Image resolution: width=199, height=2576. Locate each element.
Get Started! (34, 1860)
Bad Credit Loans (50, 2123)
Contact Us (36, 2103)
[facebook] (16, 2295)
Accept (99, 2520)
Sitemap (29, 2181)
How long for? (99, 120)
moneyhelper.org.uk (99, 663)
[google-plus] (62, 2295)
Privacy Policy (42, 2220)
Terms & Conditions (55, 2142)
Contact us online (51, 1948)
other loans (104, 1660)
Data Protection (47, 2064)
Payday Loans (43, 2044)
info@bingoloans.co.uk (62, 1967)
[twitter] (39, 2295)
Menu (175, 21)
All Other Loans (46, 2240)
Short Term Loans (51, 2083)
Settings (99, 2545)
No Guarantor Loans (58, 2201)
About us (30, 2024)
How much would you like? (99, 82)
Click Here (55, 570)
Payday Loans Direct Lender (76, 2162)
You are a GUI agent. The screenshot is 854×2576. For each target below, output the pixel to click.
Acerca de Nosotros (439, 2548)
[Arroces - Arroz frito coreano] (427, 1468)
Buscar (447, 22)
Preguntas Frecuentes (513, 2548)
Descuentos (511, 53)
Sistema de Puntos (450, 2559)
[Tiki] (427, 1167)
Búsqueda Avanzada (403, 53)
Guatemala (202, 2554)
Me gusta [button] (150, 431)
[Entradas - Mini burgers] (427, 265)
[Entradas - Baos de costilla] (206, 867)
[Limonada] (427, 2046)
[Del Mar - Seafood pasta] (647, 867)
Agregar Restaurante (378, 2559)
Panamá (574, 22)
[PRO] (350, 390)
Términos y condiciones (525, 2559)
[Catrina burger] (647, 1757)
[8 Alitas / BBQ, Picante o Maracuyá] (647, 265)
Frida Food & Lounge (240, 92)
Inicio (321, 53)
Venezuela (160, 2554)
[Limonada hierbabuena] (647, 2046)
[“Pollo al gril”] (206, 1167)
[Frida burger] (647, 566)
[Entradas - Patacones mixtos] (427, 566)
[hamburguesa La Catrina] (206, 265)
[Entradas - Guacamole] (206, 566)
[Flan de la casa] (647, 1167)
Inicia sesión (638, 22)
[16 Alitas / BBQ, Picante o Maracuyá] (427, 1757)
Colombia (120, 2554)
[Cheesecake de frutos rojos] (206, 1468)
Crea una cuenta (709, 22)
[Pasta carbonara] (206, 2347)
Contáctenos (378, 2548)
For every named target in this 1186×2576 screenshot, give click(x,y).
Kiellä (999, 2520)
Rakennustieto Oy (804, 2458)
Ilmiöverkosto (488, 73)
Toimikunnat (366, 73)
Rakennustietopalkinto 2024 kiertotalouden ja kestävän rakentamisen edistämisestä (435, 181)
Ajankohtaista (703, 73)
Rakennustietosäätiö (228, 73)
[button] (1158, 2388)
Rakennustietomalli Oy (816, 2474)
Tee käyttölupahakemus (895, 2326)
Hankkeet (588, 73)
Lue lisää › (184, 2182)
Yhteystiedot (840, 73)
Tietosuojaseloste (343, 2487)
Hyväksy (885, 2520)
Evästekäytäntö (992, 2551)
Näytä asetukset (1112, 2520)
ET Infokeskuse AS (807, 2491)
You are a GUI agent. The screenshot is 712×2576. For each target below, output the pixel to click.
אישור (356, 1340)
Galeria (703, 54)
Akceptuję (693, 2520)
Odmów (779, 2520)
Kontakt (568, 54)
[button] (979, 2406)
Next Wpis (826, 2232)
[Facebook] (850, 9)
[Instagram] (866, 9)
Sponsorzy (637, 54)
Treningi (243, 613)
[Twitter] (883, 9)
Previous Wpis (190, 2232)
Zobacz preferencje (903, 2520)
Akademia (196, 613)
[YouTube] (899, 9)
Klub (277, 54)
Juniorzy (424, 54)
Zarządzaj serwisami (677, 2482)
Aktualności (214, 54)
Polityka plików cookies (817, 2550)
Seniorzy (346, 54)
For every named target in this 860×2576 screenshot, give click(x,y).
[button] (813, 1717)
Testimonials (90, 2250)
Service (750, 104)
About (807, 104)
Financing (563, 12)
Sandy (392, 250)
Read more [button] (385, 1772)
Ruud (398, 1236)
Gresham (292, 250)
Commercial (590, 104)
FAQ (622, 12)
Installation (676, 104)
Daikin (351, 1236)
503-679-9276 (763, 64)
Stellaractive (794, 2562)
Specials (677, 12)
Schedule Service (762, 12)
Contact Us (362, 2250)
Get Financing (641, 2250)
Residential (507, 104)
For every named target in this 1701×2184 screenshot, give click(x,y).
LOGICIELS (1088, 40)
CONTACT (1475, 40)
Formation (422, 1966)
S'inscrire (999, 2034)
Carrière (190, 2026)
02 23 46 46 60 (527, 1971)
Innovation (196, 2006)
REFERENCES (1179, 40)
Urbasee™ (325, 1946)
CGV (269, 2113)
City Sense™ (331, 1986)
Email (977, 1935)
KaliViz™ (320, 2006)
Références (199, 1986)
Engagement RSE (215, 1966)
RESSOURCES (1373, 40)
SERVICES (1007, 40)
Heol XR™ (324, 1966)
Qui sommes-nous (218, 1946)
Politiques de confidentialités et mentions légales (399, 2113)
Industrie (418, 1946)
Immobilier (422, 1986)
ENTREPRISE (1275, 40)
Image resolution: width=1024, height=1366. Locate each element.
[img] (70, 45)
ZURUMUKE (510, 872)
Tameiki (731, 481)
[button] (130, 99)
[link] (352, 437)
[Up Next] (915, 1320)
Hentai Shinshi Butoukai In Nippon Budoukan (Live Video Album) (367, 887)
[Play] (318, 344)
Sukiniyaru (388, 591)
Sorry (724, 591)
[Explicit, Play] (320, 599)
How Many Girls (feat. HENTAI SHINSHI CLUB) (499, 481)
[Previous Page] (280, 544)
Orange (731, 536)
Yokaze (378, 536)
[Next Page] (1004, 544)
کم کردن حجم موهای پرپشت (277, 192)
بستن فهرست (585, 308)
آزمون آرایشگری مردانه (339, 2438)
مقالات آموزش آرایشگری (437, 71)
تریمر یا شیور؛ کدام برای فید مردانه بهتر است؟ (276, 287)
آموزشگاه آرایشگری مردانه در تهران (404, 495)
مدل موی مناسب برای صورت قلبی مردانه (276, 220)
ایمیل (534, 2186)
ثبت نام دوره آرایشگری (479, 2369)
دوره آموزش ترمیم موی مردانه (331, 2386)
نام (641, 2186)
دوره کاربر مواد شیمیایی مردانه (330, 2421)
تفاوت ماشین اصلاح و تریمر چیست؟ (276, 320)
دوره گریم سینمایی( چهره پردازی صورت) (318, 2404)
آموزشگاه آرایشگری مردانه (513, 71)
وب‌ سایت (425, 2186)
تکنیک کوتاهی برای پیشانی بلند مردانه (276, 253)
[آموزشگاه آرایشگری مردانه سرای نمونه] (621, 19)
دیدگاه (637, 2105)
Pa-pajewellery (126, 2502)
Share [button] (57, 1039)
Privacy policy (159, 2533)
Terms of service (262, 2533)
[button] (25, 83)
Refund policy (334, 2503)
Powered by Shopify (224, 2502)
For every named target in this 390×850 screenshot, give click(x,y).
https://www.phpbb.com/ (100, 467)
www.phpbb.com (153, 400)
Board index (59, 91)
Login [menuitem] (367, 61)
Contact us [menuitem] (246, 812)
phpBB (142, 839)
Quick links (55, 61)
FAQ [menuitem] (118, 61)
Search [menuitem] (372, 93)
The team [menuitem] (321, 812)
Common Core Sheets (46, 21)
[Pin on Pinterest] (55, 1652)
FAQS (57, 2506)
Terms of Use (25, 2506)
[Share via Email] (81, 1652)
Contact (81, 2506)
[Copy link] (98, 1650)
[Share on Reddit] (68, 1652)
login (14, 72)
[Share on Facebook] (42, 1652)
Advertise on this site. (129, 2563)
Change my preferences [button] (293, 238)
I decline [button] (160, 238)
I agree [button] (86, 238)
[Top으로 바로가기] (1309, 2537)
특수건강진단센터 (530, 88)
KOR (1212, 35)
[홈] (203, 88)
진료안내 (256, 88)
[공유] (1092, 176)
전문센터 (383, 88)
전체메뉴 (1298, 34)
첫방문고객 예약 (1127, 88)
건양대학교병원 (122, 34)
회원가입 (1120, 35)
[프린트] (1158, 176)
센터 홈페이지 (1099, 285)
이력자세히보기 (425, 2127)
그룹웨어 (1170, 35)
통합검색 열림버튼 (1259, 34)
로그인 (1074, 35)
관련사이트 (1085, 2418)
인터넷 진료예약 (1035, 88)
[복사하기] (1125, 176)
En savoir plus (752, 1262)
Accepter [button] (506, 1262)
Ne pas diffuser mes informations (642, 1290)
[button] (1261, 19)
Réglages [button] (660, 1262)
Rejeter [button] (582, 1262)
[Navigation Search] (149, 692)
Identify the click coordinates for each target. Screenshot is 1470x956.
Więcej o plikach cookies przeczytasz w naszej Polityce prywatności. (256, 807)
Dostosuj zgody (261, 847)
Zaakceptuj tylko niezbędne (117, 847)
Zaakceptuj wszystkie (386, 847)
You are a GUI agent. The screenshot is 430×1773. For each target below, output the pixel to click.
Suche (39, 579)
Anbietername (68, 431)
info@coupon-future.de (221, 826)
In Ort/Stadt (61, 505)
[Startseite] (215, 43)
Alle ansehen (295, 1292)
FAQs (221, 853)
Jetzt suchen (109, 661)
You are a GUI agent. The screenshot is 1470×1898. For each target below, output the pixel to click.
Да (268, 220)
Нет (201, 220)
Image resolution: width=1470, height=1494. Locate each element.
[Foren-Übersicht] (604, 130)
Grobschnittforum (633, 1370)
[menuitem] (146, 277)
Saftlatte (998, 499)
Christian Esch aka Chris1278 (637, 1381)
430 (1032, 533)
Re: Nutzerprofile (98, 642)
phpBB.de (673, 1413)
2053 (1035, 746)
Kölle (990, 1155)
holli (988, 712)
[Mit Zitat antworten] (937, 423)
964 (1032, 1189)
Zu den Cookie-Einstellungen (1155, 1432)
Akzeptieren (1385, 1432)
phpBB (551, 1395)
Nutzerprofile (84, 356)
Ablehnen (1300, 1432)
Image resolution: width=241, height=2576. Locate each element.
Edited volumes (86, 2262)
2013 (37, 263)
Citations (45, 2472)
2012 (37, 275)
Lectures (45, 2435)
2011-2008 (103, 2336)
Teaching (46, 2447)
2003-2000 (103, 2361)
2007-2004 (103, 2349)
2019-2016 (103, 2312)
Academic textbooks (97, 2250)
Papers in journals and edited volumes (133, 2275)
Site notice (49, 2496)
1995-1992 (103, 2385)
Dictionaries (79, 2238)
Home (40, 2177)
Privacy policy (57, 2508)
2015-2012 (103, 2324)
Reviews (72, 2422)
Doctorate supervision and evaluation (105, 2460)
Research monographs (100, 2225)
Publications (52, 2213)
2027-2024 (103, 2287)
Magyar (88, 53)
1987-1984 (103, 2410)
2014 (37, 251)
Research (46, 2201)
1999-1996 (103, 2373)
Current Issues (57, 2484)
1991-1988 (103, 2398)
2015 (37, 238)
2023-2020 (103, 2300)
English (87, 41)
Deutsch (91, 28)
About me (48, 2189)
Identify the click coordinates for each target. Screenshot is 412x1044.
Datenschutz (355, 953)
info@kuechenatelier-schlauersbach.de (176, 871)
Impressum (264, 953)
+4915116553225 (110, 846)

________

# [Your assignment]
Return the entries above unchanged, starting at the first line and stopping after the line with "[Del Mar - Seafood pasta] (647, 867)".

# [Solved problem]
Image resolution: width=199, height=2576. Locate each element.
Get Started! (34, 1860)
Bad Credit Loans (50, 2123)
Contact Us (36, 2103)
[facebook] (16, 2295)
Accept (99, 2520)
Sitemap (29, 2181)
How long for? (99, 120)
moneyhelper.org.uk (99, 663)
[google-plus] (62, 2295)
Privacy Policy (42, 2220)
Terms & Conditions (55, 2142)
Contact us online (51, 1948)
other loans (104, 1660)
Data Protection (47, 2064)
Payday Loans (43, 2044)
info@bingoloans.co.uk (62, 1967)
[twitter] (39, 2295)
Menu (175, 21)
All Other Loans (46, 2240)
Short Term Loans (51, 2083)
Settings (99, 2545)
No Guarantor Loans (58, 2201)
About us (30, 2024)
How much would you like? (99, 82)
Click Here (55, 570)
Payday Loans Direct Lender (76, 2162)
You are a GUI agent. The screenshot is 854×2576. For each target below, output the pixel to click.
Acerca de Nosotros (439, 2548)
[Arroces - Arroz frito coreano] (427, 1468)
Buscar (447, 22)
Preguntas Frecuentes (513, 2548)
Descuentos (511, 53)
Sistema de Puntos (450, 2559)
[Tiki] (427, 1167)
Búsqueda Avanzada (403, 53)
Guatemala (202, 2554)
Me gusta [button] (150, 431)
[Entradas - Mini burgers] (427, 265)
[Entradas - Baos de costilla] (206, 867)
[Limonada] (427, 2046)
[Del Mar - Seafood pasta] (647, 867)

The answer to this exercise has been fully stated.